28Resta que um rosto sem rugas evoca para muitos brasileiros uma vida distante das dificuldades que os mais pobres enfrentam diariamente. Assim, num universo imaginado de riquezas e ociosidades – como se fosse novamente um paraíso nos trópicos – seria possível aos brasileiros serem finalmente “proprietários de seus corpos”. A medicina estética seria uma maneira de torna-los donos de um corpo que no lugar de parecer um fardo ou um “peso morto”, seria um “corpo abençoado” e que, como tal, fornece apoio no lugar de atravancar. Muito do sucesso das imagens de uma beleza física brasileira passa por essa expectativa de “adquirir” um corpo capaz de surpreender positivamente o seu “dono”, sendo imune aos sofrimentos. Um corpo utópico, porque sempre forte e belo, mas que tende a ser visto como um corpo verdadeiro, possível de ser adquirido numa terra que afinal de contas ainda hoje é vista como sendo abençoada por Deus. Um corpo, em suma, sempre belo e portanto mais natural do que o corpo inato.

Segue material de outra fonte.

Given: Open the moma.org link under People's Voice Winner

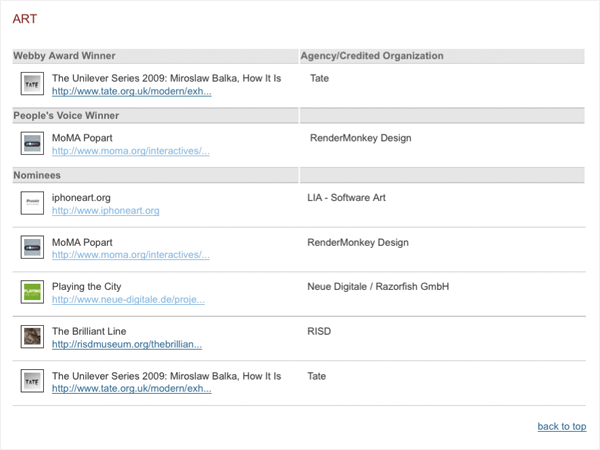Looking at the screenshot, I should point(131,151).
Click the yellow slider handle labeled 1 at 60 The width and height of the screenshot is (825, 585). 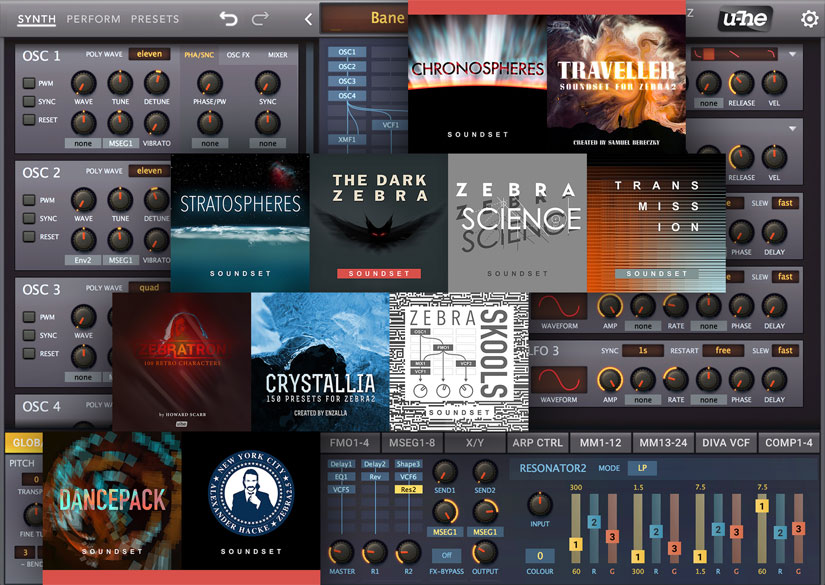575,544
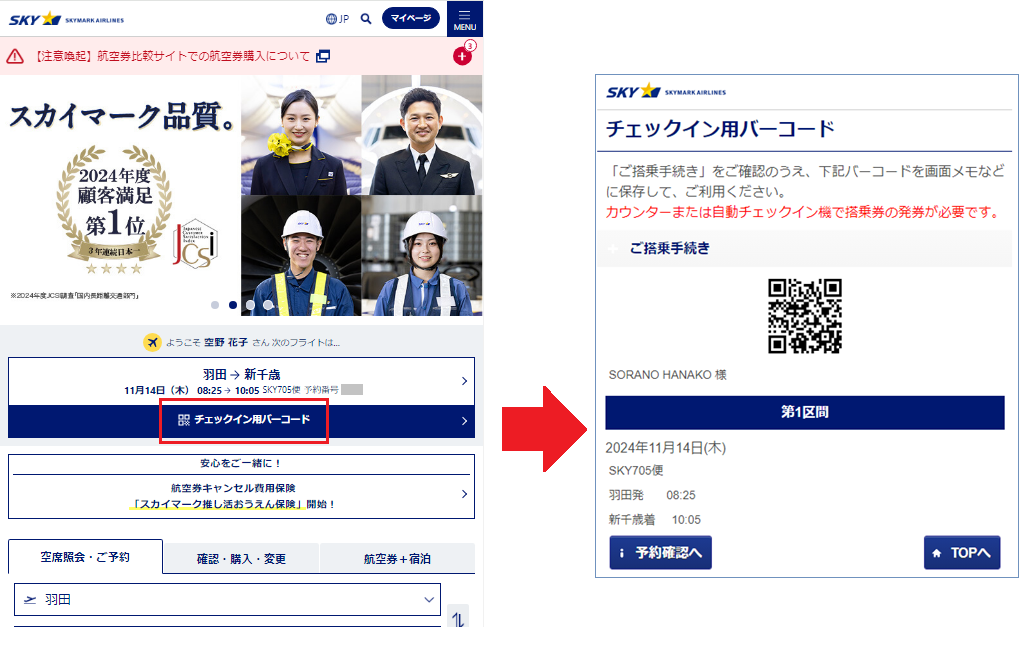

29Por fim, vale retomar mais uma vez a imagem de um Brasil naturalmente belo segundo a propaganda turística. Nesse caso, a visão tropical da natureza tende a ser aquela de uma potência gigantesca, com uma beleza e uma vitalidade inesgotáveis. Mas se o Brasil ainda hoje é identificado como um “gigante por sua própria natureza” o verdadeiro brasileiro seria então igualmente belo e potente. As cirurgias plásticas responderiam a essa espécie de cliché, mas elas também são vistas como uma espécie de ponte fabricada por cada um para escapar das desigualdades sociais: com um corpo e um rosto mais jovens e belos, espera-se conseguir uma espécie de conversão milagrosa para se afastar de uma vida de muito esforço, e, finalmente, descansar, tal qual a antiga imagem do Brasil, ou seja, como um belo “gigante adormecido”.